Find the line containing "The width and" in the entries below. Restate it and each line after it, word for word, up to and including the line containing "Task: Open the Mailings tab".

Content starts

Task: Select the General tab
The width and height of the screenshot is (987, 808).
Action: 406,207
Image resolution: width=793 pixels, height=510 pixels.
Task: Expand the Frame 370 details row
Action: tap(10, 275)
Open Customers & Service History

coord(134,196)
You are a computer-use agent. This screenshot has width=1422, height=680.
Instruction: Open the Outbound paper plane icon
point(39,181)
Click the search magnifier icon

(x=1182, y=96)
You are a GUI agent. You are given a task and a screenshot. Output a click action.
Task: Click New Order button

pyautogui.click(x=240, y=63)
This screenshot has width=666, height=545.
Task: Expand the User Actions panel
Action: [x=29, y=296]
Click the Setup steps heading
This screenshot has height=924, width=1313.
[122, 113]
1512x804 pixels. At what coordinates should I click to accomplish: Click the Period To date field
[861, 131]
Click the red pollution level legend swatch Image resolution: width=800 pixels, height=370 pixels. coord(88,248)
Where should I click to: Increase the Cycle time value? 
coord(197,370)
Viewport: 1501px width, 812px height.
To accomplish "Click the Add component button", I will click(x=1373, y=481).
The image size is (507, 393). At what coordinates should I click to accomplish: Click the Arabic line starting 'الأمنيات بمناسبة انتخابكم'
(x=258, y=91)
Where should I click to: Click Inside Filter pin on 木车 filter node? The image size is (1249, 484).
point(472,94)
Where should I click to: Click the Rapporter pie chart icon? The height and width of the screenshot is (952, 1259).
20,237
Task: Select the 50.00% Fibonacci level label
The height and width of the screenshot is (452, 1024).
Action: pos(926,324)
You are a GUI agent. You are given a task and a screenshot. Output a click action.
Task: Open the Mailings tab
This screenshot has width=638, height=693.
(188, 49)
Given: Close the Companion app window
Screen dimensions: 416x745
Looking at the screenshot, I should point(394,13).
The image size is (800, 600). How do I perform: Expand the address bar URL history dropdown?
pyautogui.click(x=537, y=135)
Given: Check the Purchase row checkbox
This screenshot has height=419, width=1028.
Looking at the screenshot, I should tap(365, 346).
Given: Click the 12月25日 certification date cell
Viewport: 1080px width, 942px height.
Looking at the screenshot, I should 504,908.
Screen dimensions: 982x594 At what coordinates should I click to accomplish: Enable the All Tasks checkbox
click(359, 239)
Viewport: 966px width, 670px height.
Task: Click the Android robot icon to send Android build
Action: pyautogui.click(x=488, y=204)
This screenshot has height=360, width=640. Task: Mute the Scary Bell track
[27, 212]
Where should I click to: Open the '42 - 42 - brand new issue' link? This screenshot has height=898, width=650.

Content ends

▶ Response for this exercise
The width and height of the screenshot is (987, 808).
Action: 406,207
Image resolution: width=793 pixels, height=510 pixels.
Task: Expand the Frame 370 details row
Action: tap(10, 275)
Open Customers & Service History

coord(134,196)
You are a computer-use agent. This screenshot has width=1422, height=680.
Instruction: Open the Outbound paper plane icon
point(39,181)
Click the search magnifier icon

(x=1182, y=96)
You are a GUI agent. You are given a task and a screenshot. Output a click action.
Task: Click New Order button

pyautogui.click(x=240, y=63)
This screenshot has width=666, height=545.
Task: Expand the User Actions panel
Action: [x=29, y=296]
Click the Setup steps heading
This screenshot has height=924, width=1313.
[122, 113]
1512x804 pixels. At what coordinates should I click to accomplish: Click the Period To date field
[861, 131]
Click the red pollution level legend swatch Image resolution: width=800 pixels, height=370 pixels. coord(88,248)
Where should I click to: Increase the Cycle time value? 
coord(197,370)
Viewport: 1501px width, 812px height.
To accomplish "Click the Add component button", I will click(x=1373, y=481).
The image size is (507, 393). At what coordinates should I click to accomplish: Click the Arabic line starting 'الأمنيات بمناسبة انتخابكم'
(x=258, y=91)
Where should I click to: Click Inside Filter pin on 木车 filter node? The image size is (1249, 484).
point(472,94)
Where should I click to: Click the Rapporter pie chart icon? The height and width of the screenshot is (952, 1259).
20,237
Task: Select the 50.00% Fibonacci level label
The height and width of the screenshot is (452, 1024).
Action: pos(926,324)
You are a GUI agent. You are given a task and a screenshot. Output a click action.
Task: Open the Mailings tab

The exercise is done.